I did have a bit of an after-dinner thing tonight. Although I did have a lovely dinner, I had less shrimp today than last time and there was just...the smallest hint of yearning for more.

Happily, and I'm still smiling about this one, I found a wine shop in AK Plaza that sells...yes, blessed readers...real cheese.

Let me type that again, slowly.

R E A L C H E E S E

I'm talking hard, strong, grateable, palest of yellows Parmesan Reggiano. My love for this cheese knows no time, nor boundary. Here it was, at long last, right near my subway stop these whole four months. It's as if, cherished reader, I had found one of you in the wine section. We embraced, I sniffed it a little and rubbed it on my face. The salesladies seemed to understand. They smiled knowingly, as if they too had come to know the deep and true love one can share with really old milk.

Tuesday, June 29, 2010

Was it good?


It was good. Damned good.

Recipe: Mirin-glazed Salmon
Source: Nigella Lawson

Come over. I'll make it for you. But you get to scale the salmon. That wasn't as fun as I thought it'd be. Obviously the top of the salmon was a good deal darker than I anticipated but that isn't burnt fish, that's caramelized mirin glaze. Ooh-de-lolly! The rice is jasmine rice (that's jasms to you, fam) and the salmon I got from a ritzy shopping center joined with the subway station closest to work. The lady was very helpful. Actually yesterday was the most successful shopping experience I've had here so far. Very nice. I bought the baby asparagus..ses? asparagii? asp... vegetables today as well as the mirin and the brown sugar. I haven't smelled real brown sugar for ages. It was intoxicating.

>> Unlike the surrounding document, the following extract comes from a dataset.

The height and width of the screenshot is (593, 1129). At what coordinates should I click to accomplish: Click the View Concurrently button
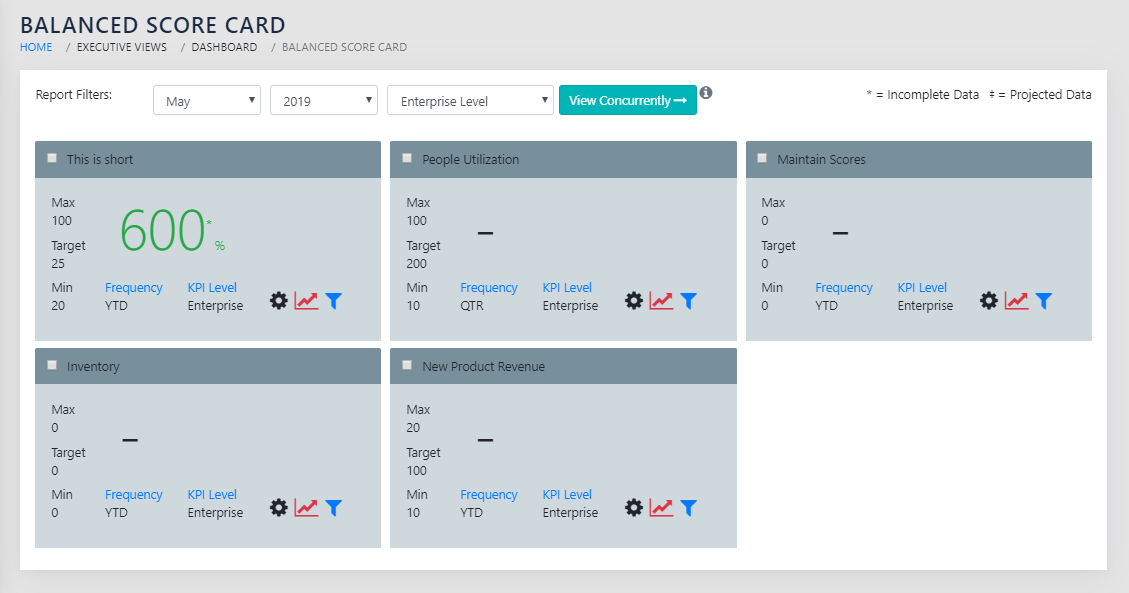[627, 100]
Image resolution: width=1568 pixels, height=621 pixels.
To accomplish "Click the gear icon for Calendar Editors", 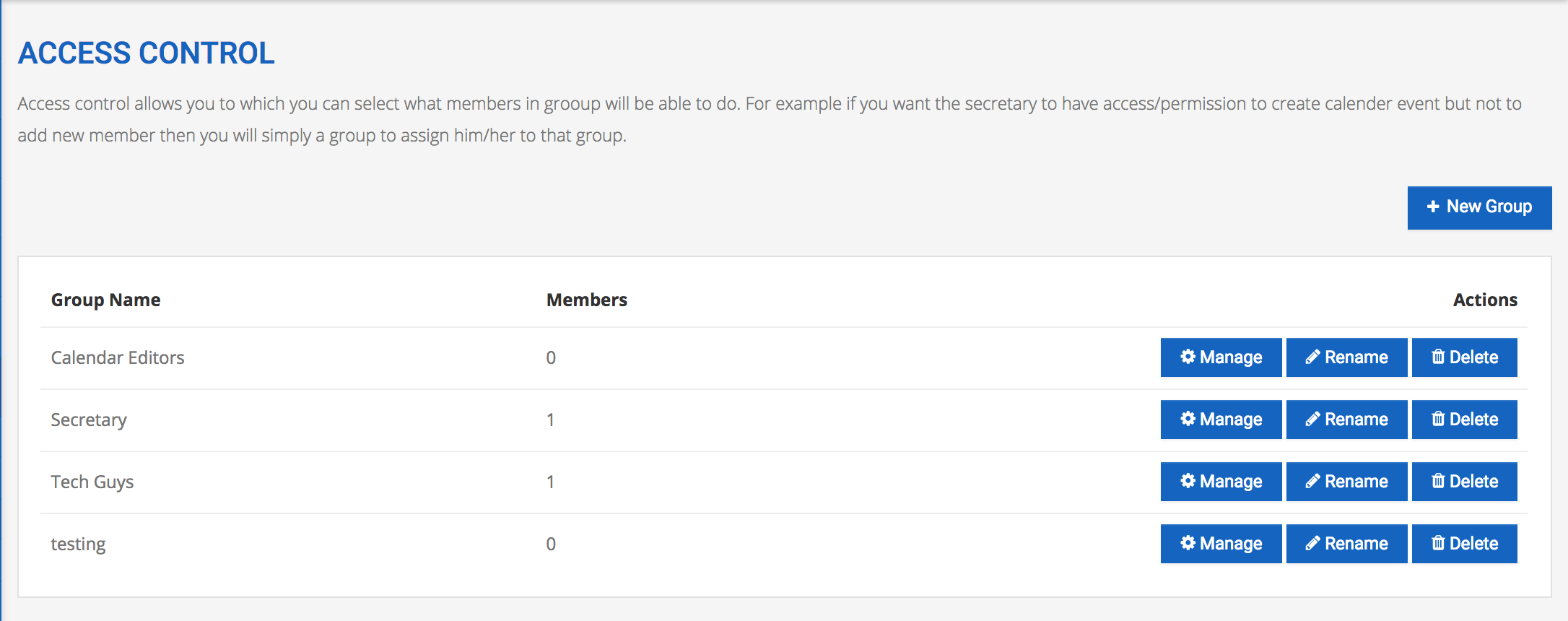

Anyhow, this plate lasted about 15 minutes under the scourge of my fork-wielding appetite. I had at it while watching Julia Child explain about cooking pâté inside a dough decorated to look like a branch and leaves. That's right. As I was eating, I was watching a cooking show. It's my favorite way to spend a meal. And you know, now that I'm cooking for myself, I'm not nearly as prone to eating dessert. After preparing to cook, cooking, eating and watching other people prepare, cook and eat, I am discovering that I am, to my surprise, full and satisfied. Eating out is great. Super convenient, etc. But it's nowhere near as satisfying or pleasurable. It's not an event and y'all know how much ol' Geoffwah likes events, especially when they center around food.

Now to introduce you to the lady who's put the well-sated smile on my lips and the turmeric in my cupboard: Nigella. She is sultriness. She is spices and honey and herbs and simmering sauces. She personifies the inviting smell of your mother's kitchen after mamaw's been cooking something extra special. She makes everything look easy and takes a sensible approach to ingredients and time-saving techniques in the kitchen that STILL allow you to eat well and, if you choose, healthily. Nigella's recipes, coupled with my morning exercise should lead me down the road to toe visibility in due time.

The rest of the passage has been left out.